Why did you pursue your degree in paralegal studies at NYSCAS?
Sadly, my grandfather was murdered on his porch a few years ago after a group of teenagers attempted to rob him. Although the police were able to locate, charge and incarcerate the ringleader of the group, he was only in prison for a few years. Due to a lack of evidence, they recently let him out of jail. I became a paralegal to help work on my grandfather’s case and put his murderer back behind bars. I’ve also found myself becoming increasingly interested in forensic science and I hope to continue advancing my career while helping fellow victims find the closure they both need and deserve.
I enrolled in NYSCAS because my mom and sister had previously attended the same college, so I was already familiar with it and felt like I’d practically grown up here.
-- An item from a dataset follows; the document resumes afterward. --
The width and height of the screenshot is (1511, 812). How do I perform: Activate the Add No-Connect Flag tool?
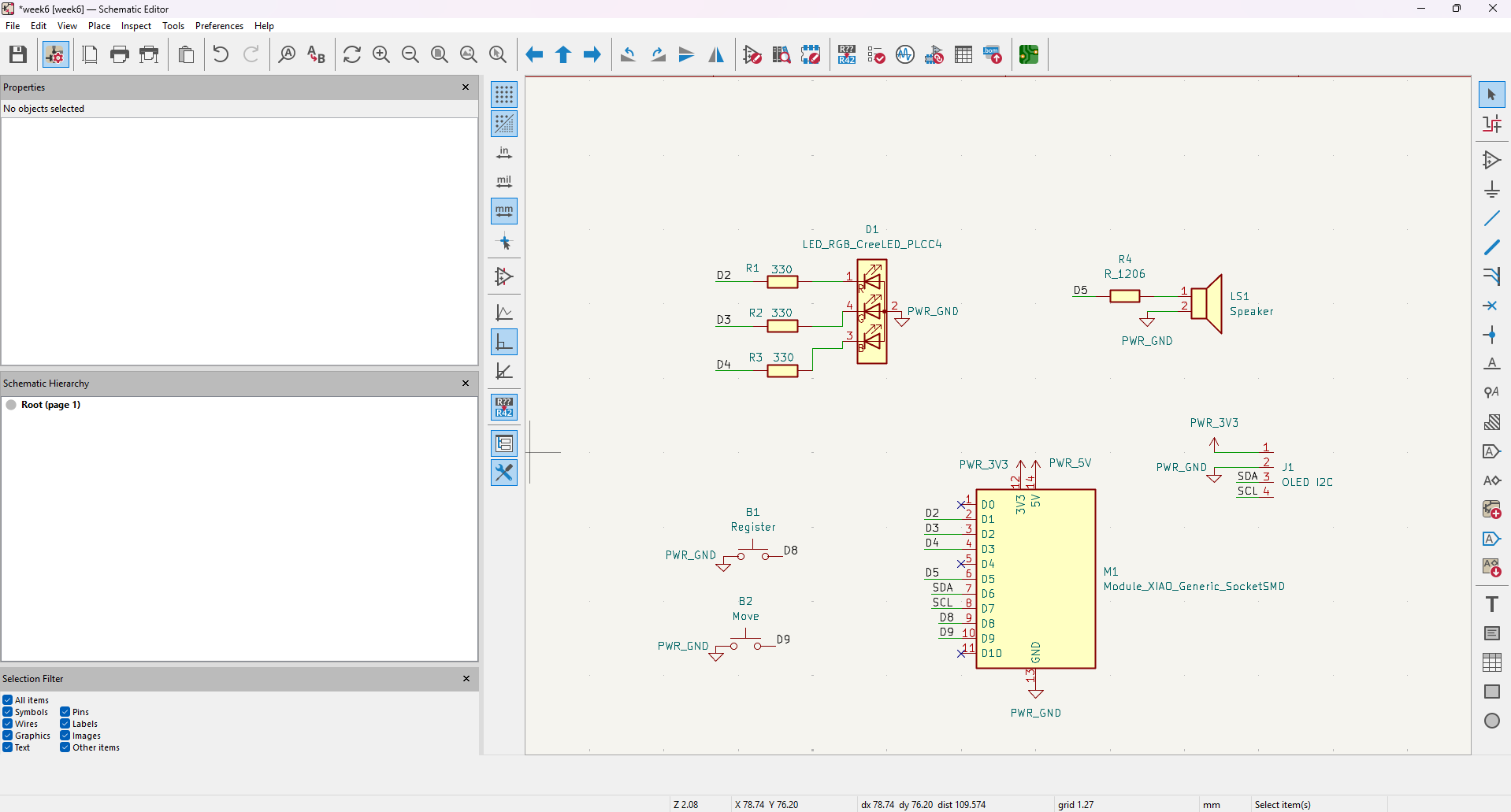click(x=1491, y=306)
I also knew that Touro’s faculty and staff would help me to achieve my educational goals and I would be surrounded by people who take their jobs seriously, so it was an easy choice to make.
Where are you working now and what are some of your daily responsibilities?
I currently work at Kopchian Law, a law firm focused on immigration issues. My daily responsibilities include writing motions, attending hearings, and making calls to courts throughout the country to request status updates on clients’ cases. I also help immigrants obtain their permanent residence status and employment authorizations. My favorite part of my job is when one of our clients receives their permanent resident status (green card) and I get to see the expression of joy on their face. It’s the best moment, because I know that this person will have a better life, thanks to the role I played in helping them achieve that goal. One challenge we face is the way rules related to immigration change regularly, which makes our job a little tricky.
What is your dream career?
My dream career is to be a forensic anthropologist. I initially wanted to follow this career path after watching the TV series Bones. I’ve always been intrigued by true crime and mystery shows but watching Dr. Temperance “Bones” Brennan on the show really inspired me to get involved in this field. A forensic anthropologist specializes in analyzing hard tissues, or bones. When human remains that have already passed the decomposition stage are found, these specialists are brought in to analyze the bones and gather information on the deceased including how they died. Our bones hold so much information about ourselves! For example, at the law firm, whenever we need to determine a client’s age, we have them take a dental age assessment, which is the most accurate age indicator.
Were there any impactful courses or inspiring faculty that made a lasting impression during your time at Touro?
After completing my associate degree, I’m now enrolled in courses to receive my bachelor’s degree in Psychology at NYSCAS. Throughout my educational journey at Touro, there have been many faculty members who have stood out as they’re incredibly knowledgeable and have proven to be helpful with a variety of issues like Professors Brent Cutler, Horace Batson, Abraham Goldstein, Lisa Alonzo, Dr. Sharron Gonzalez, and Rabbi Baruch Fogel.
What are three key skills you learned in the college classroom that you’ll utilize as you advance your career?
Active listening, attention to detail, and professional writing are some of the vital skills that I utilize daily in my career. Active listening is particularly important for a paralegal because it enables others to feel comfortable to talk and be open with us. Our job is to help people; when we actively listen to them and show them that we care, we establish trust. Additionally, attention to detail is the foundation of forensic science and is vital in this career because it helps to minimize the chance of making mistakes, in addition to making it easier to notice even the smallest details that are vital. Learning the ins and outs of professional writing is helpful in general, yet as the legal field requires a large amount of writing including crafting letters to courts and clients, this skill is imperative and necessary to fine-tune as well.